• [Requirement]
Each line starting at the one that contains "Image resolution: width=375, height=667." and ending at the one that contains "[button] (187, 396)" must be returned exactly, and the rest of the listing is left out.

Start of Data for analysis

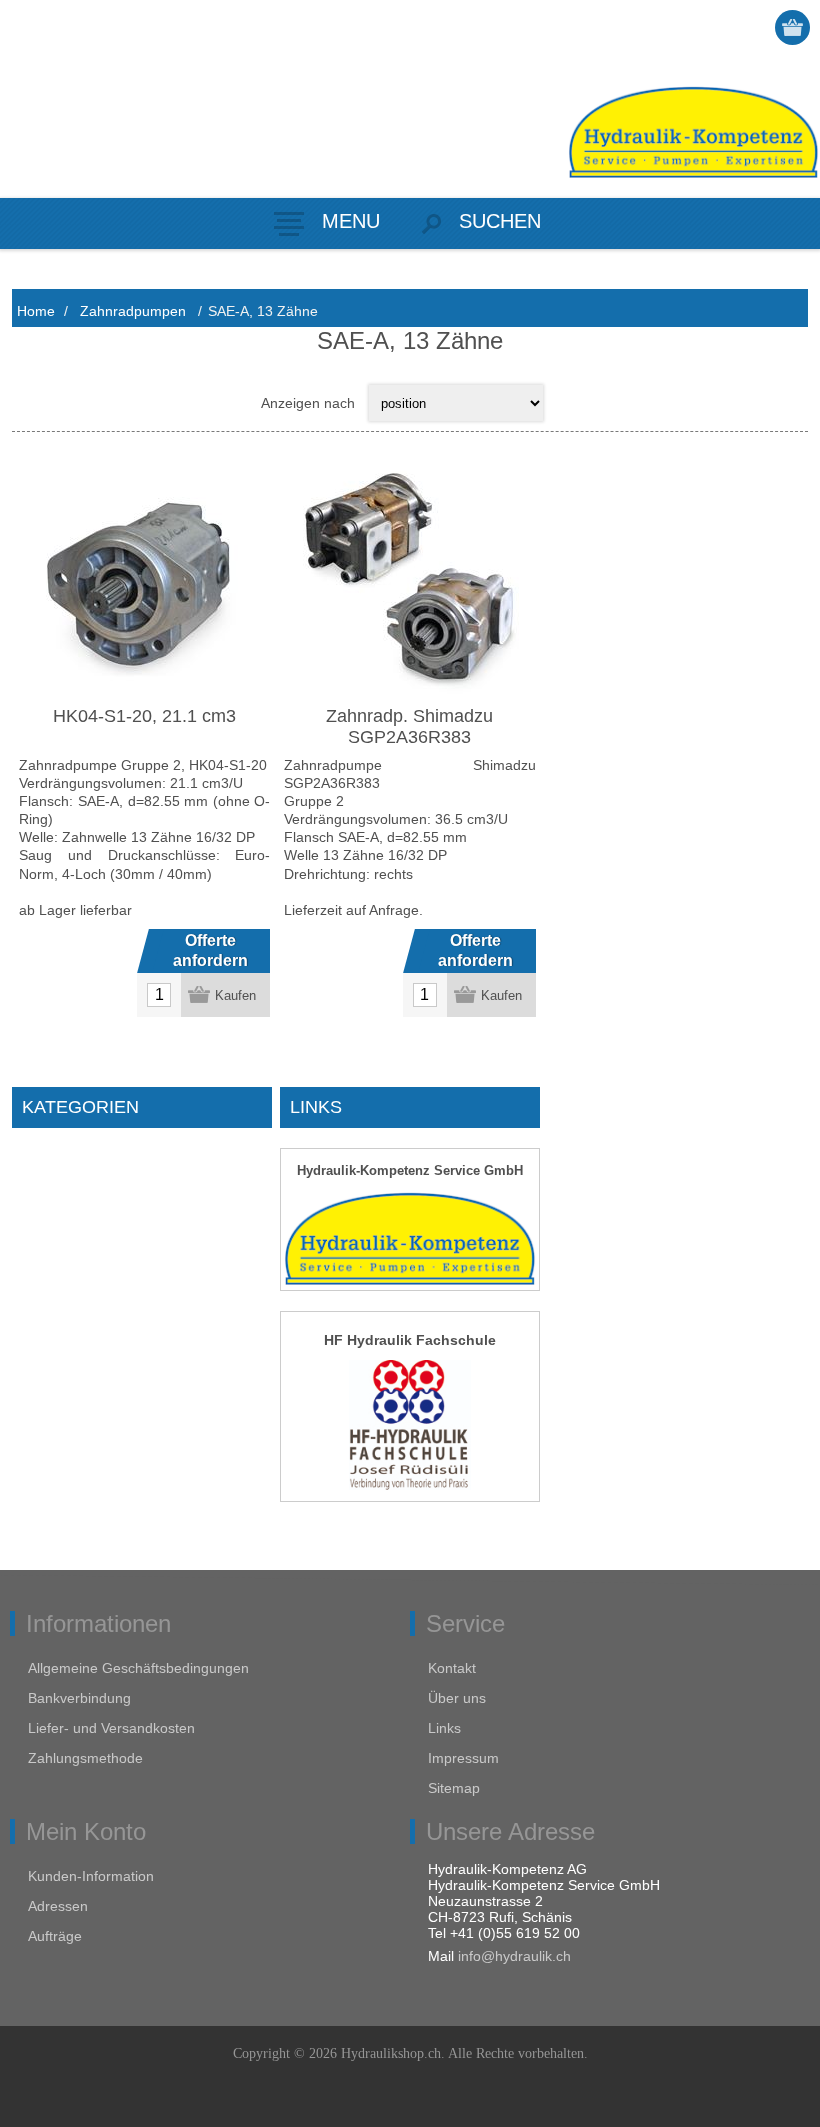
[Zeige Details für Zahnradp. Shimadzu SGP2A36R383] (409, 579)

End of Data for analysis
Start of Data for analysis

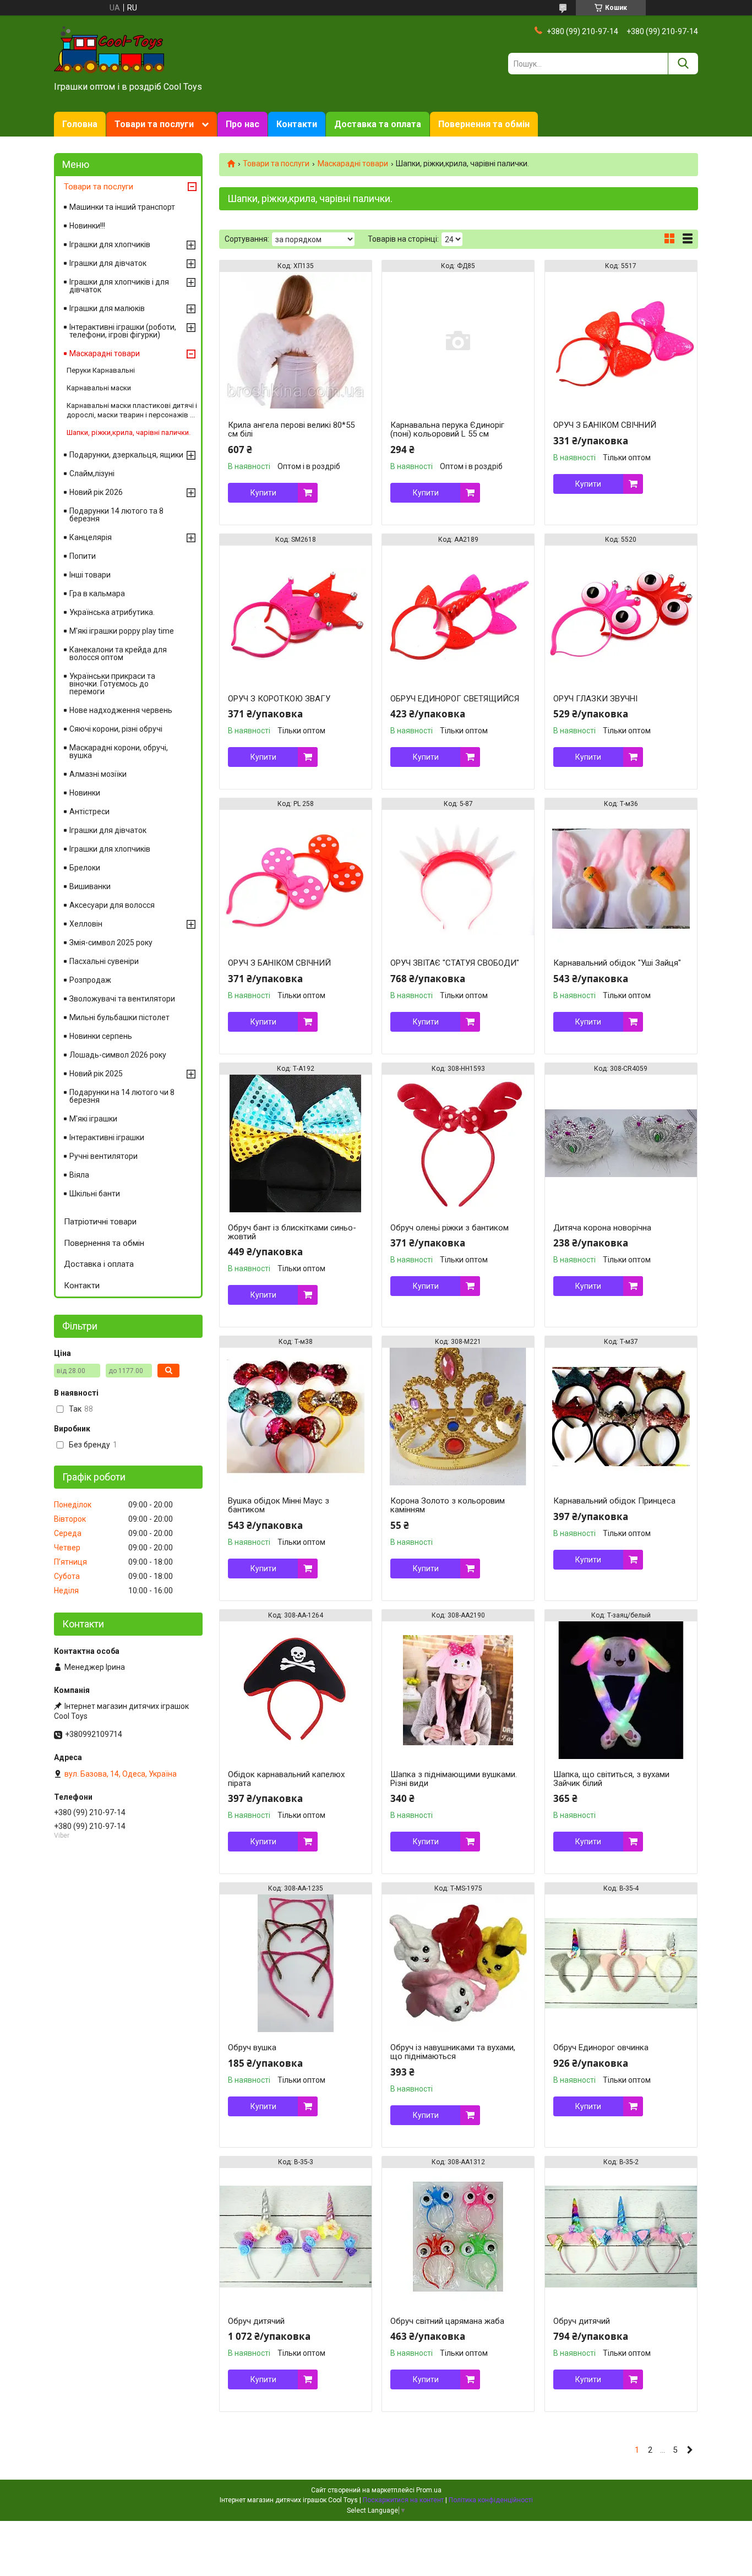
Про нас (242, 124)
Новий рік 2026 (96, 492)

End of Data for analysis
Start of Data for analysis

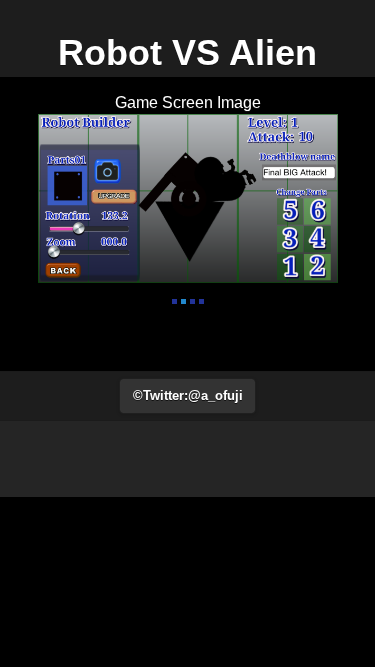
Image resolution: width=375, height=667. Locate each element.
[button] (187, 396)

End of Data for analysis

• [Answer section]
Image resolution: width=375, height=667. Locate each element.
[button] (187, 396)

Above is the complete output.